Per il 48° anniversario del dies natalis di Madre Ilia si è celebrato il Vespro nella chiesa di Santa Croce. A presiedere la preghiera è stato il nostro cappellano, don Franco Bartolino. Di seguito riportiamo il pensiero che, dopo la lettura breve, ha condiviso con le suore e gli amici di Madre Ilia presenti:
Gesù, la cui umanità era stata profumata dalle mani di Maria a Betania, avverte il turbamento per il mistero del tradimento, senza smettere di amare i suoi sino alla fine. A differenza di Maria, i discepoli, seduti a mensa con il Maestro, non comprendono, quasi storditi dalla paura e timorosi di dover acconsentire a qualcosa di incomprensibile.
A tavola, quando già il diavolo aveva messo nel cuore di Giuda l'avversione, Gesù è profondamente turbato. Un turbamento che non è sprigionato solo dal tradimento di un apostolo, ma anche dalla "distanza" degli altri discepoli nell'ora dell'arresto che si avvicina.
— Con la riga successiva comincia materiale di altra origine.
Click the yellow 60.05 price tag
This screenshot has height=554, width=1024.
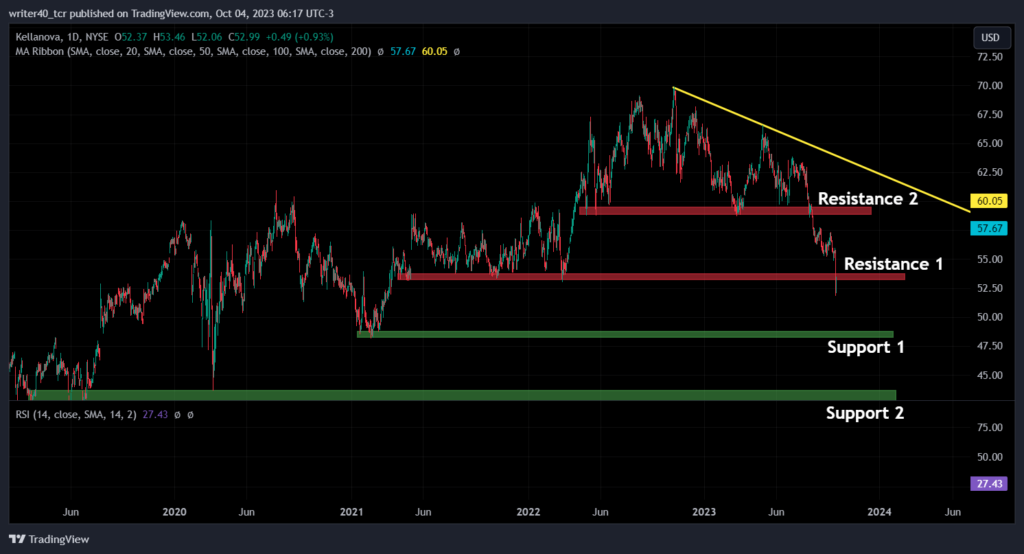point(989,201)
Penso all'incertezza di Pietro che lo rinnegherà, alla curiosità Giovanni, l'amato dal Signore, ma soprattutto al silenzio di Giuda uno che aveva lasciato tutto per stare con Gesù giorno e notte, fratello, amico, uomo di fiducia.
Gesù durante la cena non si difende, non si nasconde, non fugge perché è la vita e la vita non può morire. Anzi continua ad amare sino a offrire il primo boccone della cena proprio a Giuda, offrendogli una nuova possibilità per evitare di essere risucchiato dalle tenebre. Anche a Pietro, nonostante il rinnegamento, non farà mancare lo sguardo misericordioso e al discepolo amato che si china petto, permette di ascoltare la profondità e l'intensità dei battiti del cuore.
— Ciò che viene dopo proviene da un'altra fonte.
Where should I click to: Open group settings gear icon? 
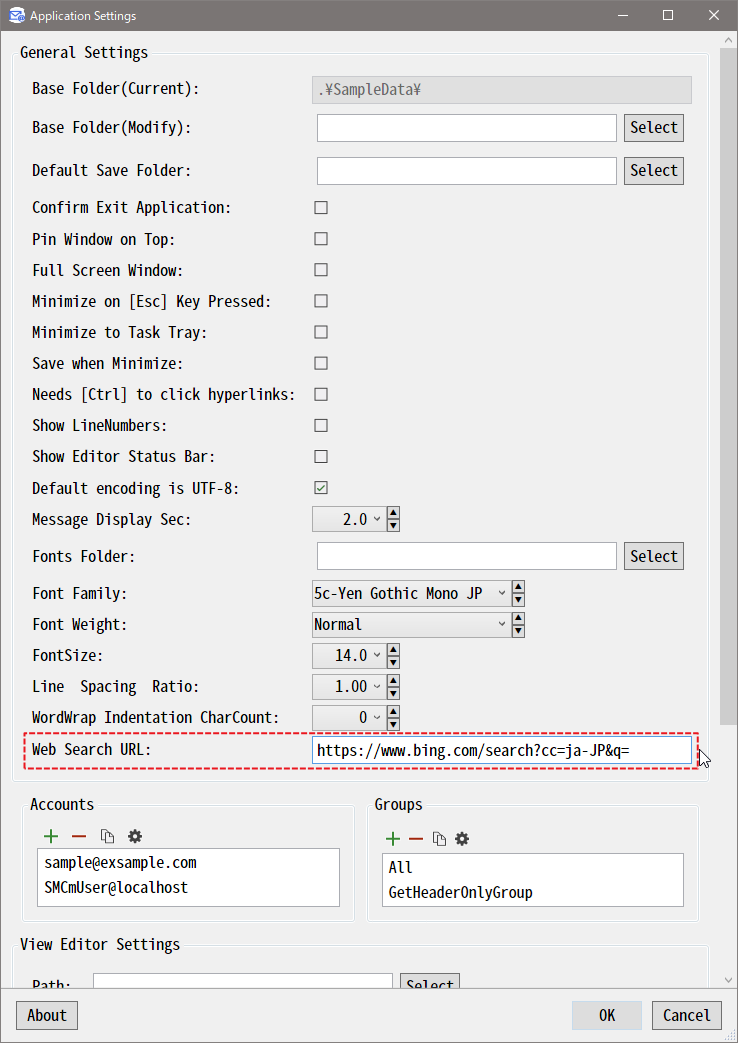(x=462, y=839)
La cena è un grande e insondabile mistero, che suscita emozione, premura, fedeltà, abbandono. A quella cena Gesù invita ognuno di noi e ci permette di chinarci come Giovanni per ascoltare il suo cuore. Sono consapevole del mio desiderio di amicizia con Lui, ma so anche di non poter contare sulla volontà di bene che sento se Gesù stesso non mi da forza.
Poco è quel che mangiamo alla tavola dell'altare, eppure ci rende felicemente sazi; poche gocce beviamo eppure il calice diventa spazio tra questo e un mondo diverso. Entrare nell'Eucaristia è fare comunione con Gesù, nonostante le difficoltà del quotidiano e la complessità delle giornate che stiamo vivendo tutti in questo tempo.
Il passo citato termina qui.